Catulus, dans la joie de son âme, leur montra son horrible musée, en y joignant toutes les explications possibles, et une quantité de plaisanteries que nous n'avons pas jugées dignes d'être rapportées. Dans son enthousiasme, il fut sur le point de donner à Torquatus une démonstration pratique de ce qu'il lui décrivait, et faillit lui saisir une oreille avec des pinces tranchantes, et lui briser les dents à l'aide d'un pesant maillet, qu'il fit passer presque à un pouce de son visage.
Ce fut une véritable jouissance pour Catulus d'exhiber les chevalets, un gril immense, une chaise de fer placée au-dessus d'un fourneau, d'énormes chaudières pour préparer les bains d'eau ou d'huile bouillante ; les cuillers pour faire fondre le plomb et l'introduire délicatement dans la bouche ; les tenailles, les crochets et les peignes de fer de toute façon pour mettre les côtes à nu ; les scorpions ou fouets terminés par des boucles de fer ou de plomb ; les colliers de fer, les menottes et les chaînes, dont la forme ingénieuse causait d'affreuses tortures ; enfin des épées, des couteaux et des haches à l'infini. Il se promettait aussi le plus grand plaisir à les essayer sur ces chrétiens dont la tête est si dure et la peau si épaisse (1).
Torquatus était accablé. On le conduisit aux bains d'Antonin, où il attira l'attention du vieux Cucumio, le capsarius chargé de la garde des vêtements, et de sa femme Victoria, qui l'avaient vu à l'église. Après un bon repas, il se rendit à une salle de jeu des Thermes, où il perdit son argent, comme cela devait être. Fulvius lui en prêta ; mais il ne lui donna pas un denier sans exiger une reconnaissance. Après quelques jours de ce traitement il fut complètement en son pouvoir.

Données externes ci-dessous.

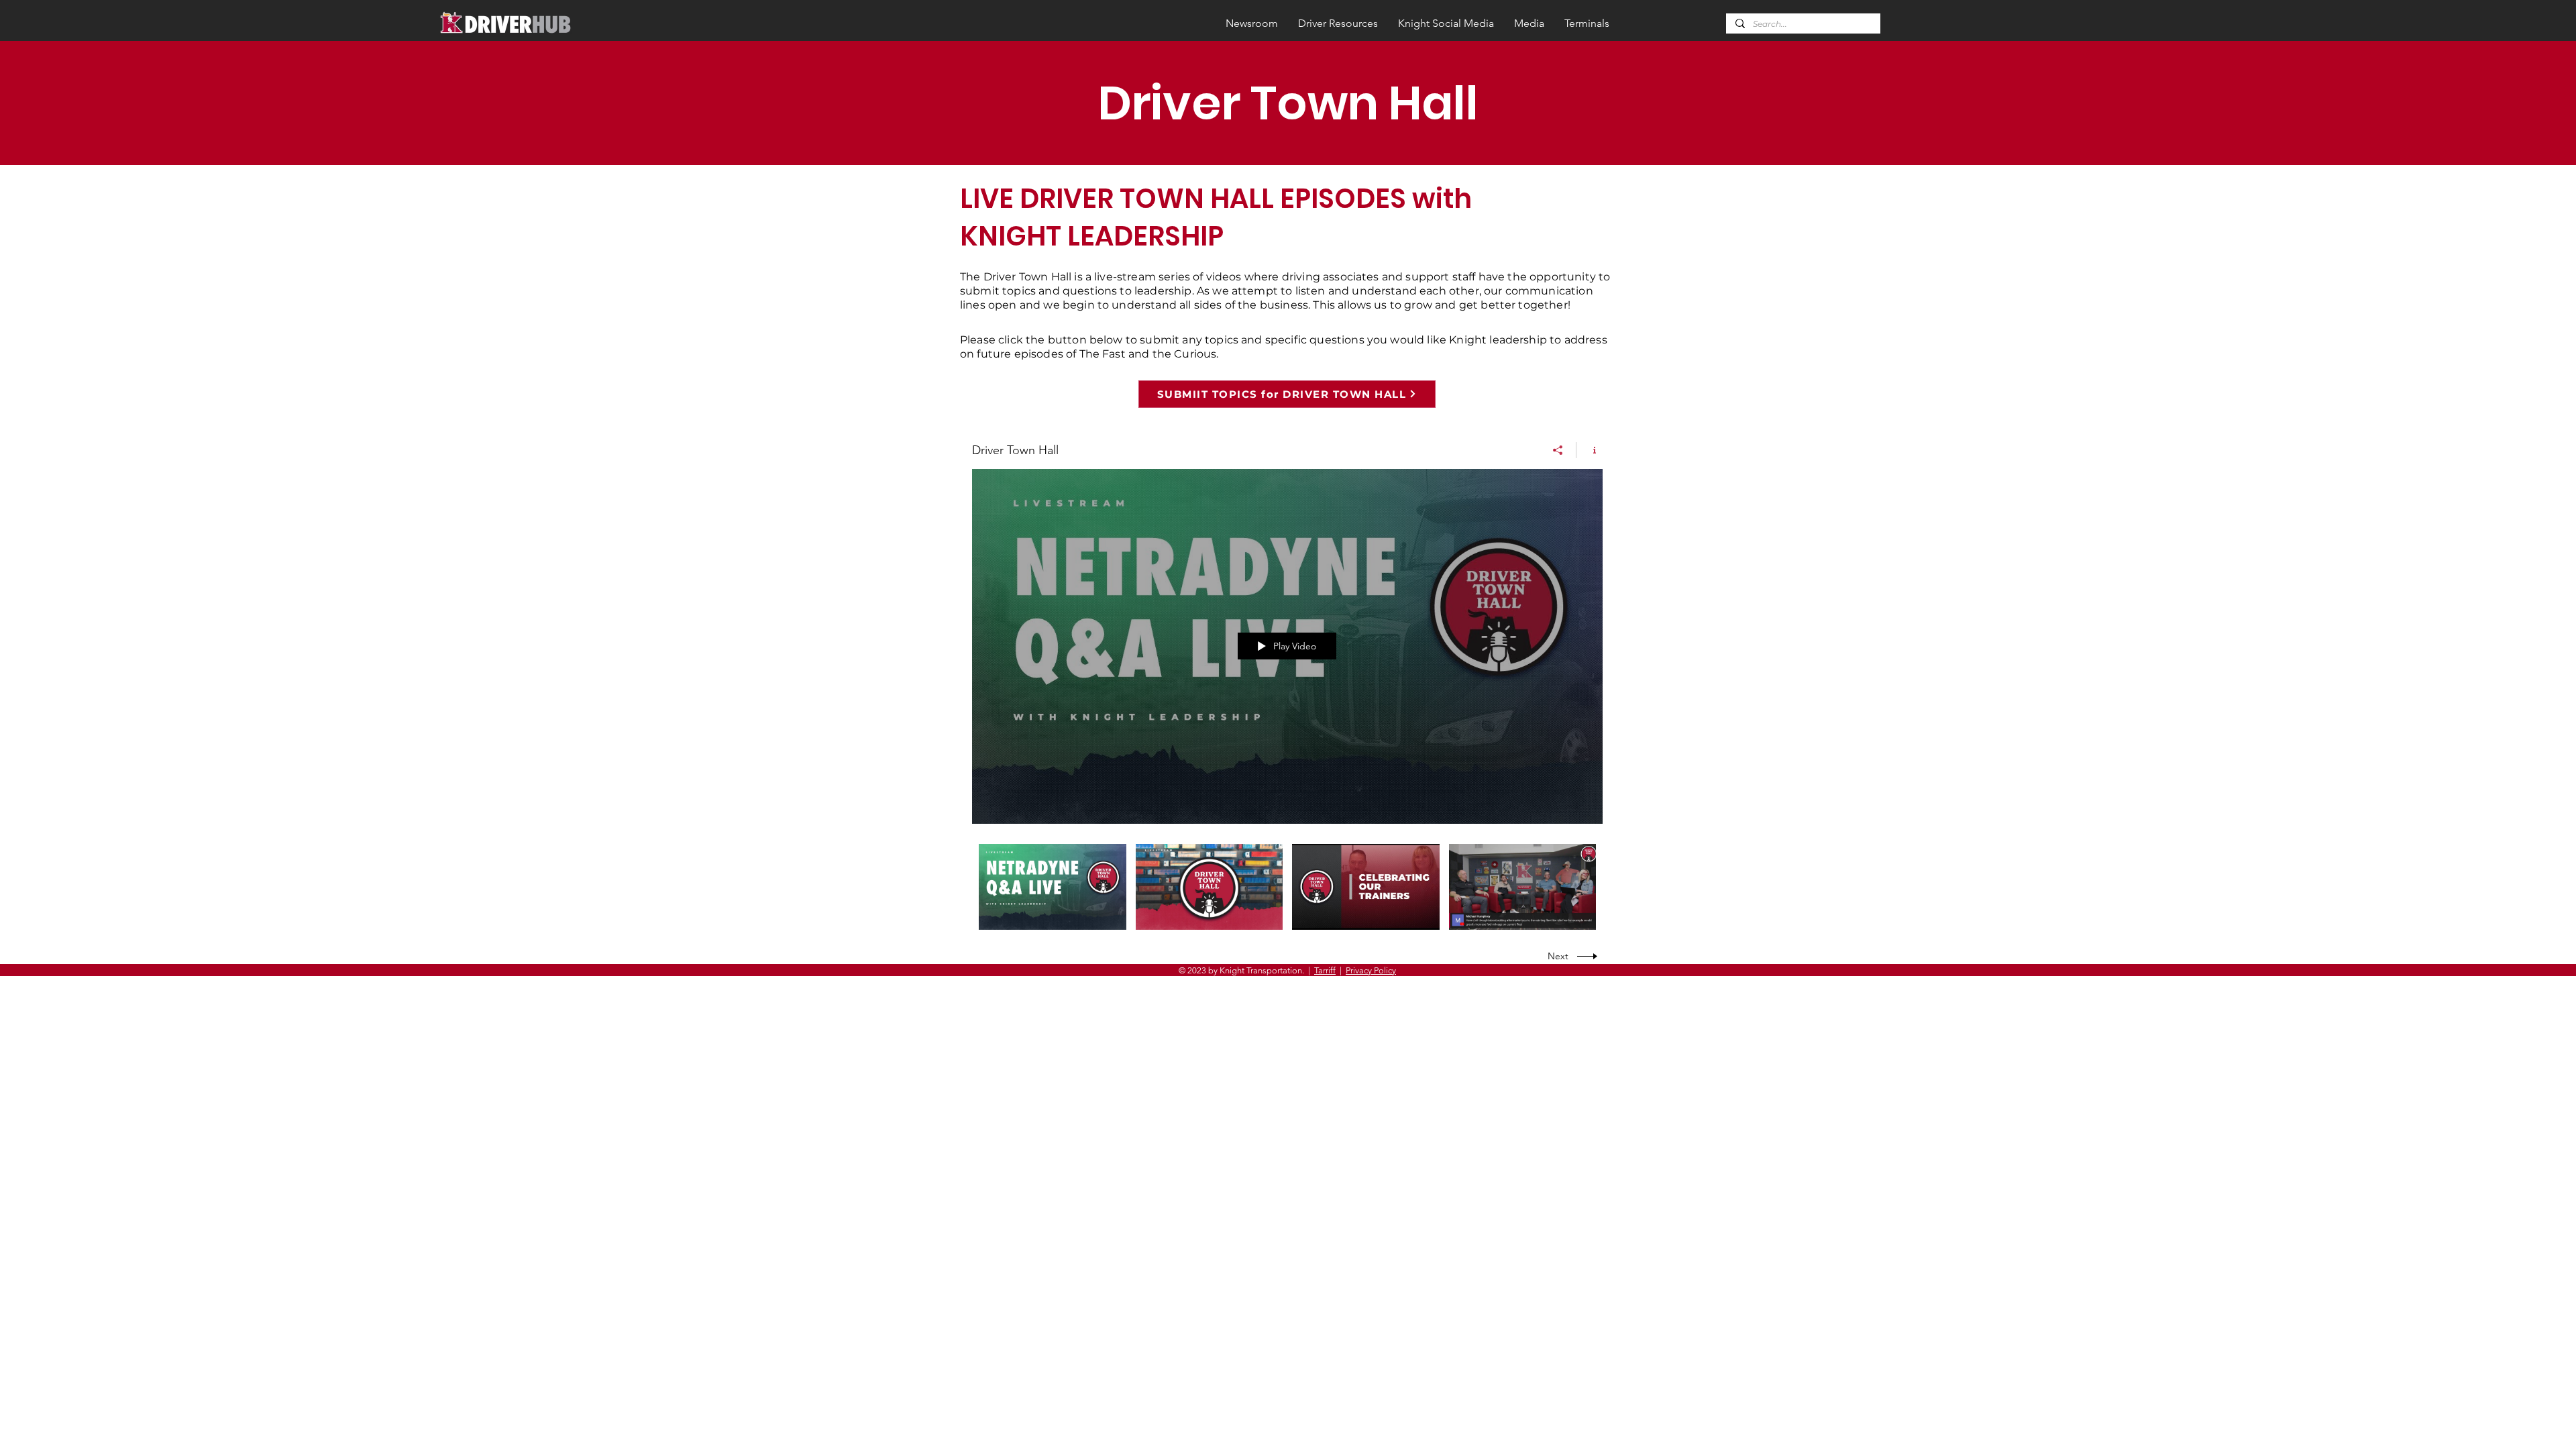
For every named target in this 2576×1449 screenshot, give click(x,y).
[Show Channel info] (1589, 450)
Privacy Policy (1371, 970)
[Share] (1558, 450)
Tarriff (1325, 970)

Ils ne se réunissaient que le matin et le soir ; pendant le reste du jour Torquatus était libre, car ses alliés craignaient qu'il ne perdît sa valeur en devenant suspect aux chrétiens. Corvinus voulut frapper un grand coup, aussitôt que l'édit serait publié ; il imposa donc à Torquatus, en vertu de leur association, l'étude du principal cimetière où le pontife devait officier. Ce dernier ne tarda pas à obéir ; sa visite au cimetière de Calliste avait pour but de remplir cet engagement. Lorsque Severus observa la lutte qui avait eu lieu dans l'âme de ce traître entre la grâce et le péché, ce fut l'image de Catulus et de ses horribles instruments, et le souvenir des sommes dues à Fulvius, qui firent pencher la balance du côté du crime. Corvinus, après avoir entendu son rapport et dressé grossièrement un plan du cimetière, se détermina à l'envahir de bonne heure, le lendemain même de la publication du décret.

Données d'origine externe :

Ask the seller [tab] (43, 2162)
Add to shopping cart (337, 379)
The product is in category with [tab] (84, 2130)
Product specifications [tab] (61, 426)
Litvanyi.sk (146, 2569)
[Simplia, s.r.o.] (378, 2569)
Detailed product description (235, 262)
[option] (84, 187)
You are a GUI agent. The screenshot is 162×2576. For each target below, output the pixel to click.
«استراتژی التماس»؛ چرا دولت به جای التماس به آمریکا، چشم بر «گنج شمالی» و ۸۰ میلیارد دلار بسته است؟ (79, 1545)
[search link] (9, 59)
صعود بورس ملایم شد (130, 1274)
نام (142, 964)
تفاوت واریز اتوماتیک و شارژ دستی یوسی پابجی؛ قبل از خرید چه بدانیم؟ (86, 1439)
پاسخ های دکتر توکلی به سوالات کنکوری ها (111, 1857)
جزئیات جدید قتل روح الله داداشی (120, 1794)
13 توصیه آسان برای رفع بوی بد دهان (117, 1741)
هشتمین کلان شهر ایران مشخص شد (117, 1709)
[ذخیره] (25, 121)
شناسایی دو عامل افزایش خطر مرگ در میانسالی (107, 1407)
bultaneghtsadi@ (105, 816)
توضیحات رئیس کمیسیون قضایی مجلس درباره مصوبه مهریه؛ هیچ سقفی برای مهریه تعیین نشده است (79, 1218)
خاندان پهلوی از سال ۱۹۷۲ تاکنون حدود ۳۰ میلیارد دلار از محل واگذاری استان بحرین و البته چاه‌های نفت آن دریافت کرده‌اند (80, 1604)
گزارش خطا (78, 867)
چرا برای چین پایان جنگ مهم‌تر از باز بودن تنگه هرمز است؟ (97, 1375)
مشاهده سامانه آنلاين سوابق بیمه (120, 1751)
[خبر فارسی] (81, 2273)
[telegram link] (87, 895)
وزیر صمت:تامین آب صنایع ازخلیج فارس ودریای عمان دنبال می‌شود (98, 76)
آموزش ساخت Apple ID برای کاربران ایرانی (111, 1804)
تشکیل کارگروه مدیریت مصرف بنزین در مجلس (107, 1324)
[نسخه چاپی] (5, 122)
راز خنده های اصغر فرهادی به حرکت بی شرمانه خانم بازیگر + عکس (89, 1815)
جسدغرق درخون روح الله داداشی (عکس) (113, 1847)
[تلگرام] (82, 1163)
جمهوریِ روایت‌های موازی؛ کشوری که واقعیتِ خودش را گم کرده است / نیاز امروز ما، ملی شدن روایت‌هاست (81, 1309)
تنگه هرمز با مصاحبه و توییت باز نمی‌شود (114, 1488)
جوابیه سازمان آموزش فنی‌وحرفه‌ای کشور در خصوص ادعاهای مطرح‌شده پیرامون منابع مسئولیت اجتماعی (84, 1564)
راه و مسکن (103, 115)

Fulvius agit autrement. Il chercha à connaître de vue les principaux membres du clergé et les chrétiens les plus importants de Rome. Une fois maître de ce précieux renseignement, il était sûr qu'aucun déguisement ne saurait les dissimuler à ses yeux clairvoyants ; il lui serait facile de les faire arrêter dans la suite, les uns après les autres. Torquatus fut donc obligé de le prendre pour compagnon à la première cérémonie importante qui devait réunir un grand nombre de prêtres et de diacres autour du pape. Fulvius surmonta toutes ses objections, dissipa toutes ses craintes, et l'assura qu'une fois mêlé à l'assistance, grâce au mot d'ordre, il se comporterait aussi bien que le meilleur chrétien. Le traître l'informa qu'il se présentait une excellente occasion : c'était l'ordination qui allait bientôt avoir lieu, précisément pendant ce mois de décembre.